Converts, Wed, Jan 30 2013 #(1263)

Jan 30, 2013

I'll attempt to keep this as concise as possible, I have so much I could say. I wanted to express my gratitude for the work of Dawkins here for it how has influenced me. From the time that I could speak I was raised in the church; I began leading songs and delivering sermons since before I ever reached a two-digit age. Even at a young age I had doubts and confusion, for example, why and how I ever could love god more than my own family or future wife, or why god in the Old Testament had to resort to drastic measures so often to make his point. I'm now 20 years old, and I've been baptized twice in my life, the most recent one about two years ago, so my newfound atheism is quite a turning point from what I was raised to become. I was baptized again the second time because I believed I was baptized much too young before (around 11, as I recall), and had not fully realized the commitment that I was undertaking, so I had to sort of, give it another go, you might say.

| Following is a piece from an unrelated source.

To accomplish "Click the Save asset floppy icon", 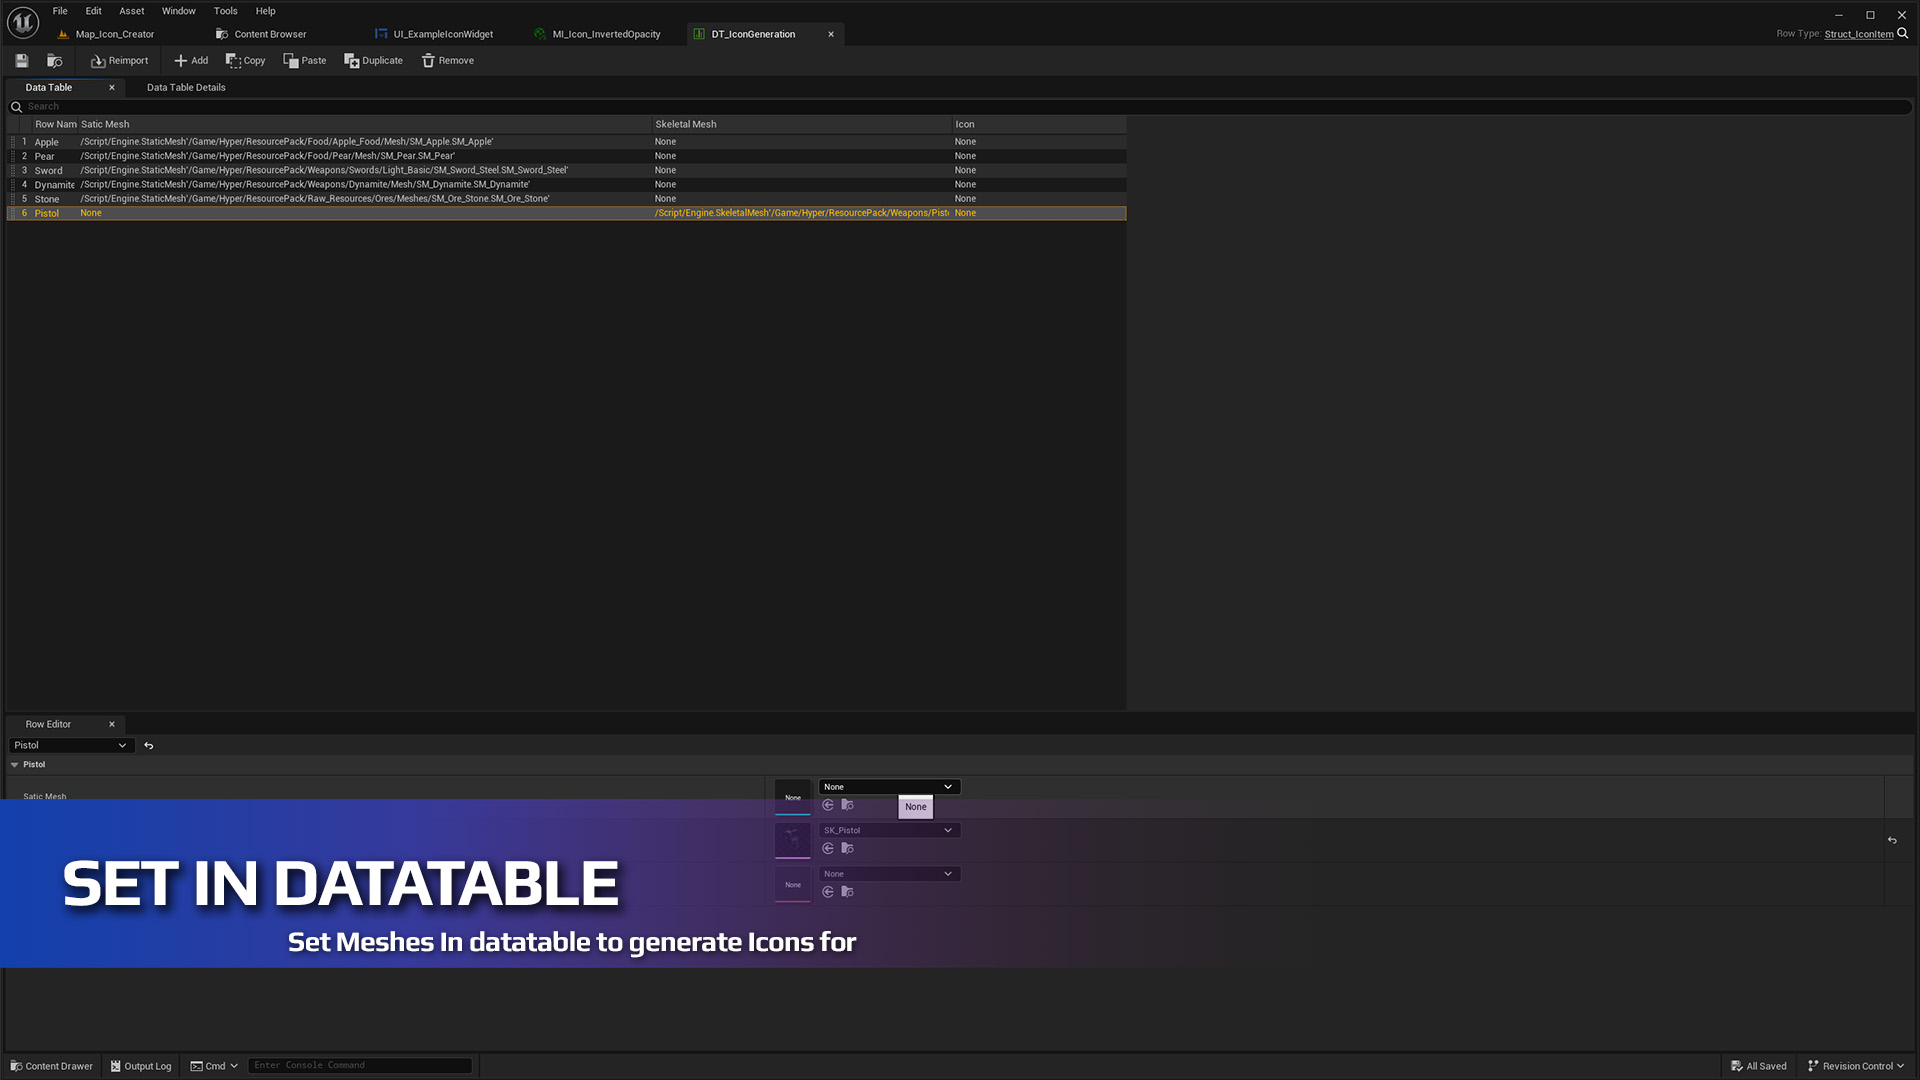I will click(x=21, y=61).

The past two years has been quite a change for me, at first very scary and uncomfortable as I first began to have my faith really tested. I had already formed my own problems with the biblical text, and as a result was not attending church much anymore; I had a lot to work out. When I entered college, and began an elementary philosophy course, all of the problems that I had with the bible became much more burdensome and loud, I was never granted with that gift of selectively hearing or understanding only what I wanted to hear. I could not ignore all of the very powerful arguments against religious belief, and the arguments against supernatural forces or experiences in general. My own research led my on my own path to unbelief, oddly enough, beginning with Henry David Thoreau, which through a minor reference in Walden led me to the historical figure of Zoroaster, which led me to further research on that figure, which led me to Thus Spake Zarathustra, which led me to many atheist works in philosophy and literature in general, among those being your own work.
I was one of those, that I think you might have said something to the same effect once, that did not know I could be… an unbeliever. The idea was completely foreign, really. I had always been told that atheists were so few and foreign, and really believed in god but just hated him, and they never wrote any good books anyway…
But I write to you today with an air of triumph continually surrounding me every day now that I occupy this beautiful earth. To see it for what it really is, and understanding, as it has been better put, is so much better than delusion. My upbringing in the church taught me to generally distrust science and think it rather a bore, but reading your other works on biology and evolution has sparked within me a love for science that I never knew that I had. It has inspired me to change my majors in college and focus on a more science-related degree, I hope to become a science teacher in secondary schools, probably either in Biology or Astronomy, and to also teach Philosophy if life allows.
Your work is altogether invaluable and necessary.